Mentioning obscuros again dispels that artifice we're intellectually aware is there ("this is just a story"), and reminds us, to our joy, that the world is real, that these characters are still around and doing something even when we're not looking. The Tholians are out there, somewhere, up to mischief. Stingray can be called up at any time by the Avengers when needed.

In short, the world goes from something we like to something we believe. 

And that's the difference between just liking something, and being a fan.

3 comments:

Vundablog said...

Love the new blog Julian. Have you read invicible?

Julian Perez said...

I haven't yet, but I have read the spin off series with "Science Dog." I loved every bit of it.

David Morefield said...

I agree the key is to offer an alternate reality big enough, consistent enough and detailed enough, to get lost in and want to learn everything about, even -- maybe especially -- when we know we'll never live long enough to learn it all.

One reason the X-Men drew me in back in the late 70s (despite a general aversion to Marvel) was the fact that I was thrown in, mid-story, to a continuity where there were many, many faces and names to learn (even at that early stage). Back at DC, the Legion had drawn me in for similar reasons, and even earlier it was the JLA's yearly cross-overs with the JSA, not merely a team but ambassadors of a whole other AGE of comics. The very notion that comics extended back to pre-WWII, and that if I lived long enough I might be able to read just a fraction of them, thrilled me for some reason.

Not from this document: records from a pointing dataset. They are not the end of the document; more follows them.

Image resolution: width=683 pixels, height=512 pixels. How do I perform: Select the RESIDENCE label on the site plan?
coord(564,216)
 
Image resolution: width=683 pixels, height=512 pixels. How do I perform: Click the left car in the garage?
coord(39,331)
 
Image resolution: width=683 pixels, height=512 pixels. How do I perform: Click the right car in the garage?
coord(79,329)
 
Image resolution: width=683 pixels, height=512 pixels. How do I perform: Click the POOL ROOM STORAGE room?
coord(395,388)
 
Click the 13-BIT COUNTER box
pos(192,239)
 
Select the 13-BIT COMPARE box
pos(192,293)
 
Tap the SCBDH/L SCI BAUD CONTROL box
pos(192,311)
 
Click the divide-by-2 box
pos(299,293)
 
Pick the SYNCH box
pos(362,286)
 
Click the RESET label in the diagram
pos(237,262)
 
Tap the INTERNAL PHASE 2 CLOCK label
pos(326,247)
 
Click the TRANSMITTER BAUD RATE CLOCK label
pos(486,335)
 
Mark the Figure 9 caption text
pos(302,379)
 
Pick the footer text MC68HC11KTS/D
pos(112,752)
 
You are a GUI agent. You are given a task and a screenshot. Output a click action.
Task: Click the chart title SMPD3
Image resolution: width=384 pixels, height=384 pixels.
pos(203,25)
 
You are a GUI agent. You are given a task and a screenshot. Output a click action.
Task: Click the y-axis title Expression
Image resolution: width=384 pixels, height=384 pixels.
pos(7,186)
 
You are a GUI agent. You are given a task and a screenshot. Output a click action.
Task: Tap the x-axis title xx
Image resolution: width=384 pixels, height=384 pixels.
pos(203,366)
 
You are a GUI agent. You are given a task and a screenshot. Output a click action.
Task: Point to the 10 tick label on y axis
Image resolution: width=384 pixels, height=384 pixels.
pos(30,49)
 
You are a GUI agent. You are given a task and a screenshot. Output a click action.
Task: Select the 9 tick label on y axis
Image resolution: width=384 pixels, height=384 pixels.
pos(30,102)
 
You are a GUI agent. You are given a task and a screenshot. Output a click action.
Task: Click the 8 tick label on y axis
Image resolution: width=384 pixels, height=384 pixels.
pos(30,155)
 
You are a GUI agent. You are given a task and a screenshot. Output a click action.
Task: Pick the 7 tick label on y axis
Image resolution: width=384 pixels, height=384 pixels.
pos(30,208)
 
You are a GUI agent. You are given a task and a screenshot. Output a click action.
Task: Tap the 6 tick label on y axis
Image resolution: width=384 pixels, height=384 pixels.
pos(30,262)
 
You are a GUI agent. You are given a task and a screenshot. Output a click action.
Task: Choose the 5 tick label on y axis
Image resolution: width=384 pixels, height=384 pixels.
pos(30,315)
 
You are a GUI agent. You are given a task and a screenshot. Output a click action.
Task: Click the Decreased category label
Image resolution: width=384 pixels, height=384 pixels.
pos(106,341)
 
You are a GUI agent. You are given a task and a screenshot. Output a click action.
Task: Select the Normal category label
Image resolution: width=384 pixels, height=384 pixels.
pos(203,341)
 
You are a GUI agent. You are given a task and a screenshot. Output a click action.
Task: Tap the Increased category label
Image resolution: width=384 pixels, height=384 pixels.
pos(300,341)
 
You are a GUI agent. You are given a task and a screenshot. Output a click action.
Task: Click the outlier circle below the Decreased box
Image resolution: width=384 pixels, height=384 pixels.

You'd think someone would find it off-putting to wander into the middle of something so vast and boundless, but I found it oddly comforting.

Star Trek is a great example of a franchise that "got" the concept of world-building. Despite a few bumps in the road early on, it was largely consistent in its portrayal of starship operations and 23rd century technology; how things worked and how they didn't. There's the famous stories of directors who became exasperated when actors refused to do as told because it violated previously established continuity: Jimmy Doohan insisted on moving the transporter controls in the opposite direction he was told to, because "everyone knows" you slide it this way to beam up, and thatway to beam down.

This points up another factor in why some of these things endure while others don't; on some level, a viewer or reader can tell whether the storyteller's heart is in it, or whether they're phoning it in for a quick buck. If it matters to the actors, writers and directors, then it will matter to the audience. And then we want to know everything. What, you say there are 14 ships in Starfleet? What are the other ones doing? Who's on them? When will we see what Earth looks like in Kirk's day? And so on.

A good example of when this kind of thing didn't work was Gerry Anderson's UFO. As a kid I loved that show for the vehicles and action, but seeing it now is incredibly frustrating. It still looks terrific, but there's no continuity from one week to the next. Characters who were doing one job last week are suddenly in a different position this week, major cast members appear and disappear from the series with no explanation, a super-submarine that is presented as unique in every other episode suddenly is part of a three-sub fleet (never mentioned afterwards), and so on. Worst of all, the entire series hinges on an ongoing conflict with an alien race and there are at least three explanations given for why they're attacking us, all of them contradictory and none of them addressed again.

The way I always rationalized my geekiness (back when it wasn't cool to be a geek) was that I wasn't really doing anything that different from my peers; I just picked a different subject on which to obsess. My buddies loved facts and details and "continuity" too, it's just that they were memorizing batting averages and runs earned, or who had which position on what team in what year, while I was memorizing the birth names of the Legionnaires or who lived on which Earth. And since my friends weren't really "into" math or history, I have to think they did it for the same reasons I did; it made them feel closer to their heroes, and part of a world they found more interesting than the one they lived in every day.